Post by answerhappygod »

Ben just bought a car and signed a car insurance contract. In a
year, this contract will expire and Ben will move across the
country. Suppose, when he is in the market for a new car
insurance contract next year after he moves, the potential
insurance companies can all see the number r of car accidents
Ben has been involved in this year. This number r depends on
Ben's driving skill θ , Ben's effort e, and the road condition ε.
More specifically, r = ε - θ - e. Ben's driving skill θ is
unknown to both Ben and all potential car insurance companies.
All believe that Ben's driving skill θ is 0 (unskilled) with
probability 1/2 and 1 (skilled) with probability 1/2 .

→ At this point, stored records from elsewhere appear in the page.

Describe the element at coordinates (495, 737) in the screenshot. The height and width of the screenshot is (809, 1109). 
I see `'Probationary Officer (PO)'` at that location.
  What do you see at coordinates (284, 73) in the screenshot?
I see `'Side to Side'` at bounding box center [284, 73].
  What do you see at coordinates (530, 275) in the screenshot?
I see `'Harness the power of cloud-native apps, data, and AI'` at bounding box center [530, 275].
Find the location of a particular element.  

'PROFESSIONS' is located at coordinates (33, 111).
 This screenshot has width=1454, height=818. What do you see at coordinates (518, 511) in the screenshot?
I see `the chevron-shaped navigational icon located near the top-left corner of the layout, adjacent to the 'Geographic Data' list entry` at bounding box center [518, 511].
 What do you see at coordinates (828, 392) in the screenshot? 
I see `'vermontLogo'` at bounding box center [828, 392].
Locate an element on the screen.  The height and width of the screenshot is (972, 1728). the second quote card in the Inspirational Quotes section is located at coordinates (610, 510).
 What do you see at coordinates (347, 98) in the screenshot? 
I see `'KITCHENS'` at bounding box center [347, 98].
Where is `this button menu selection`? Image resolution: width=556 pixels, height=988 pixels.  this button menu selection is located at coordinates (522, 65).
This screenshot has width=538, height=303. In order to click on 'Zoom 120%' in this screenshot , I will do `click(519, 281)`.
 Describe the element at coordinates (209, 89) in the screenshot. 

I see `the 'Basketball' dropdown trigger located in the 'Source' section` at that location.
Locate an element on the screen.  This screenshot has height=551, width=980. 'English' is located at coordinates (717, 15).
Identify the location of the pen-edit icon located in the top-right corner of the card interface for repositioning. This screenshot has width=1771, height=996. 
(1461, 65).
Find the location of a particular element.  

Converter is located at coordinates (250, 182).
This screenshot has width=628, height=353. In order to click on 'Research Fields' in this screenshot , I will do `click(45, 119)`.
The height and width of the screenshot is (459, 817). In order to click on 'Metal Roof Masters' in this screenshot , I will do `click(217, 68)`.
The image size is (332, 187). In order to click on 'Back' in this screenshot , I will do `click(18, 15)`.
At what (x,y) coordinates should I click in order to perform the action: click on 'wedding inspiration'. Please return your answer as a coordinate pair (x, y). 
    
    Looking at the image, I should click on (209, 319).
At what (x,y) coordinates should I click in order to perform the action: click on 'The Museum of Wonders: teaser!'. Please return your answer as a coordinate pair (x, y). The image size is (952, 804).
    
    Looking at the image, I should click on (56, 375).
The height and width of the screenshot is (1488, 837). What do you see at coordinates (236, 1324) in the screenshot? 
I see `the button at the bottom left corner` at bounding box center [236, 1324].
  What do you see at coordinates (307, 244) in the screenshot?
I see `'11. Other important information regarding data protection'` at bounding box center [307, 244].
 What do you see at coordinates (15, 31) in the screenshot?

The road condition ε is 3 with probability 1/2 and 4 with
probability 1/2 . Ben can choose to drive very carefully (e = 2),
normally (e = 1) or carelessly (e = 0). But none of the
potential car insurance companies observe Ben's effort choice.
The potential car insurance companies will offer the car insurance
contract that best matches Ben's driving skill. The more
likely they think Ben is skilled, the lower the insurance
premium they would charge. Ben wants to minimize the
insurance premium, but driving carefully is costly. In
particular, given the potential insurance companies' belief
that Ben is skilled with probability q, Ben's payoff is equal to 8q
- c(e), where c(e) = 0 if e = 0, c(e) = 1 if e = 1 and c(e) =
4.5 if e = 2. Use the above information to answer all of the
following question.
does Ben have an incentive to drive normally instead of
carelessly?
a.No, because by driving normally instead of carelessly, Ben's
payoff will go down by 1, given that the expected value of q
does not change, while cost of effort goes up by only 1.
b.Yes, because driving normally will reduce Ben's
frequency of accidents.
c.No, because driving normally costs more than driving
carelessly.
d.Yes, because by driving normally instead of carelessly, Ben's
payoff will go up by 2, given that the expected value of q
goes up by 3/8 , while cost of effort goes up by only 1.